Operations

How BJ's could benefit from Calif.'s fast-food wage law

Higher QSR prices could boost the value of sit-down meals, CEO Greg Levin said. But BJ's will still feel some labor inflation.
BJ's exterior
More than 60 of BJ's 216 restaurants are in California. | Photo: Shutterstock

BJ’s Restaurants expects to feel some heat from California’s fast-food wage law, but it believes it could benefit from the new regulations, too.

The law approved last month will push QSR workers’ minimum hourly pay to $20 by April, a move that will likely have knock-on effects for other types of restaurants in the state.
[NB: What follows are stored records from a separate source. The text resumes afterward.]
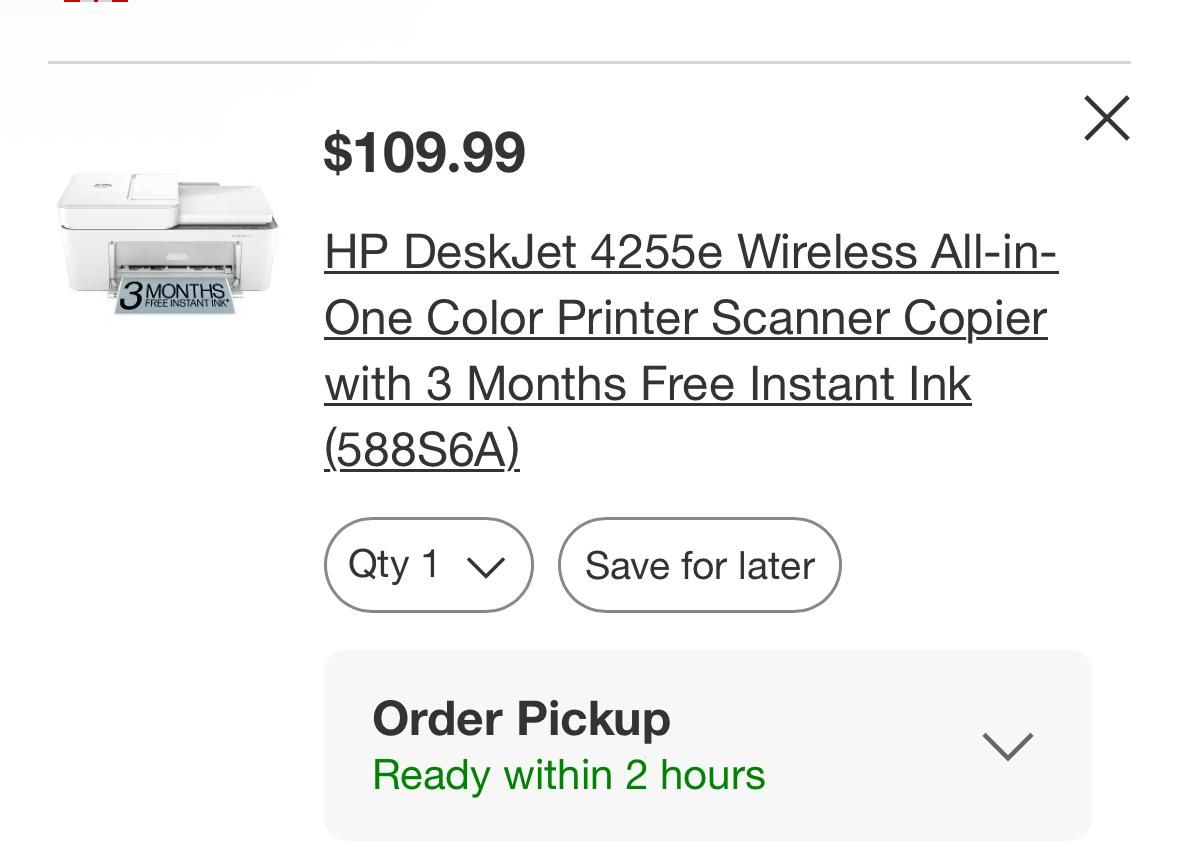Click the chevron in the Order Pickup card

pos(1007,746)
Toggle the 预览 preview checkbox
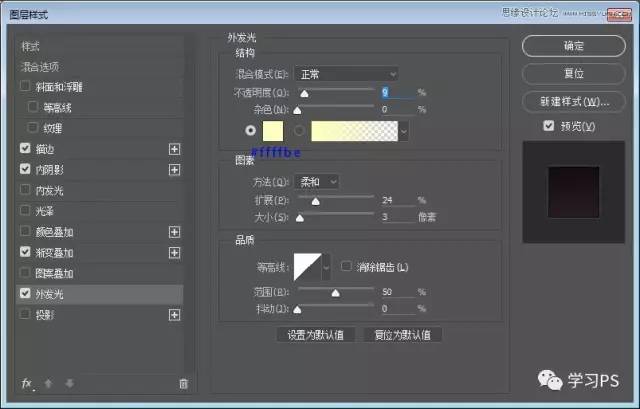Screen dimensions: 640x409 (x=548, y=126)

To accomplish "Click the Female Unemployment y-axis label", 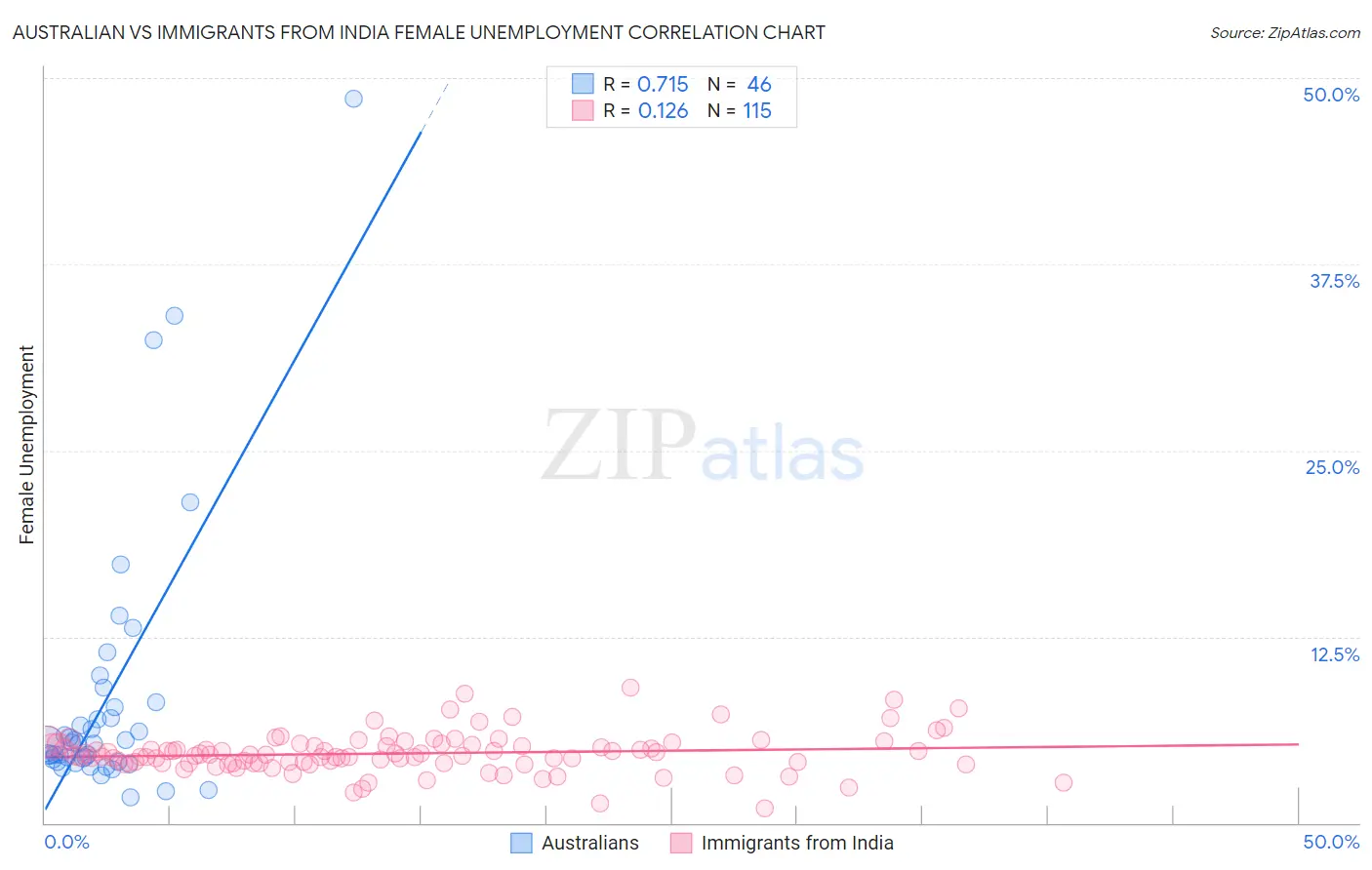I will pyautogui.click(x=26, y=445).
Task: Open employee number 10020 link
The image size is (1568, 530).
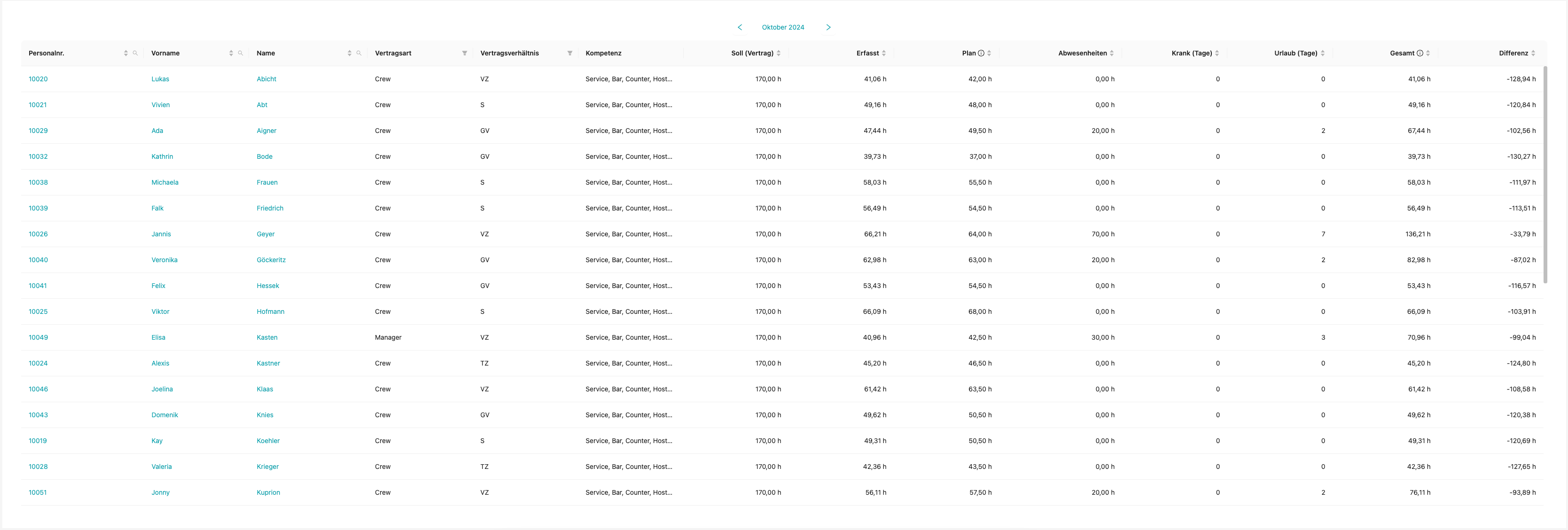Action: point(38,79)
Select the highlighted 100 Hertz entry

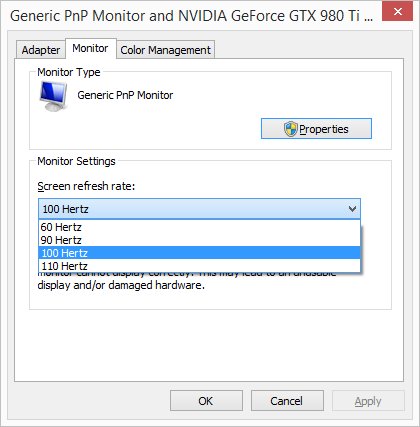tap(199, 253)
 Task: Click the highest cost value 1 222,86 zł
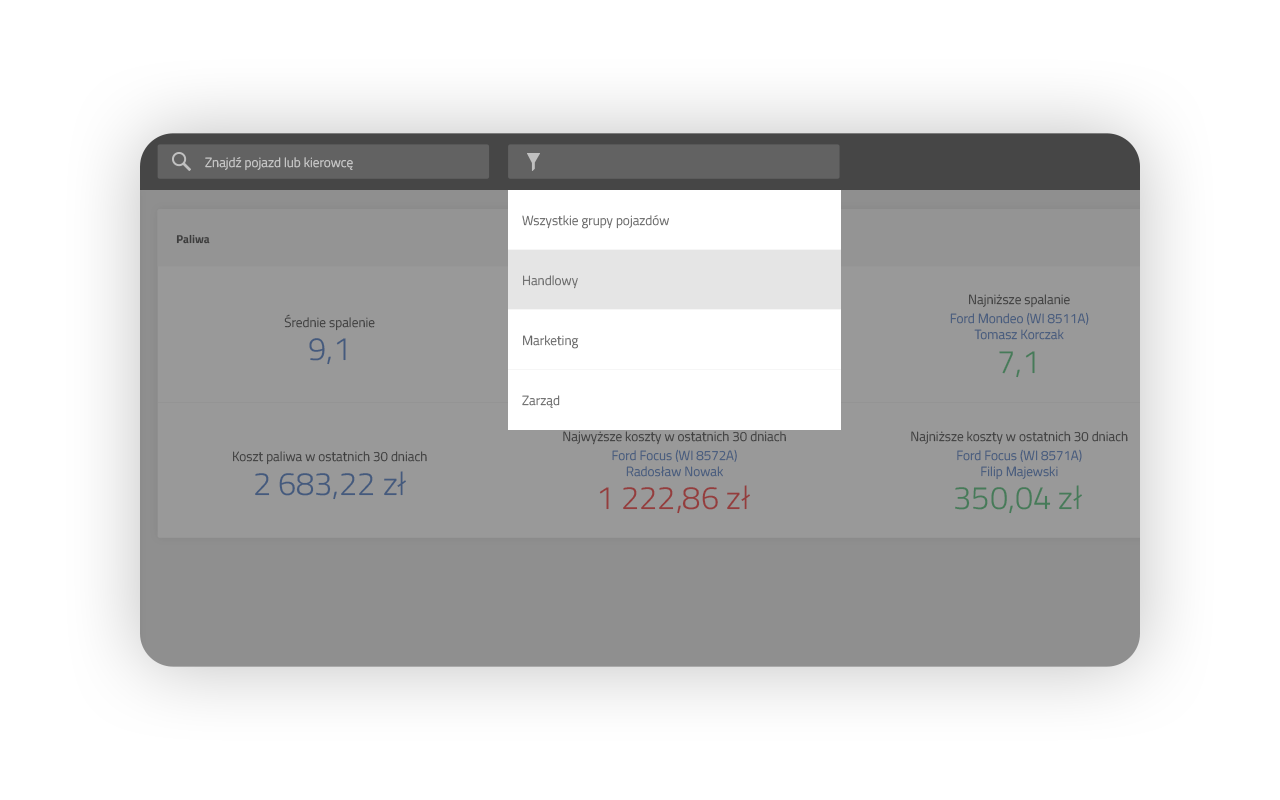(674, 498)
At the full-service BJ’s, which is headquartered in California and has more than 60 restaurants there, “many” hourly employees already earn close to or above $20 an hour, before tips, CEO Greg Levin said. Still, the law will put some pressure on BJ’s labor costs, which it expects to rise in the mid- to high single digits next year. The chain said it will offset the increase with higher menu prices.

But because BJ’s won’t have to raise its wages as much as QSRs, the corresponding price hike will also be smaller. That could make BJ’s a better value for consumers deciding between fast food and casual dining.

“You're going to see fast food … and fast casual raising the prices and getting their prices closer to casual dining,” Levin said, according to a transcript from financial services site Sentieo/AlphaSense. “I still think that it's a different experience at times in that regard, and we're trying to drive guests into our restaurant that want that more experiential dining.”

At Chipotle, California wages are expected to rise as much as 20% under the law. That will translate to a mid- to high single-digit price increase that will be passed on to customers, executives said Thursday. BJ's, meanwhile, could raise prices about 3% next year, CFO Thomas Houdek said.

Levin noted that the wage hike is fairly unprecedented and the impact is difficult to game out. “I'm not sure there is a market that we can compare to where we are today,” he said. 

California Gov. Gavin Newsom signed the wage bill into law in September following a contentious battle between organized labor and restaurants in the state. It will apply to limited-service restaurants with at least 60 locations nationwide and calls for the possibility of annual pay increases through 2029.

In the third quarter ended Oct. 3, BJ’s same-store sales rose just 0.4% year over year, which it blamed on a return to normal seasonality that created difficult comparisons to a year ago. Executives said there has been no significant change in per-guest spending and noted that comps have rebounded in October to the low single-digit range.

BJ’s restaurant-level margins for Q3 increased 160 basis points, to 11.9%, thanks in part to a cost-cutting initiative that identified $30 million in annual savings.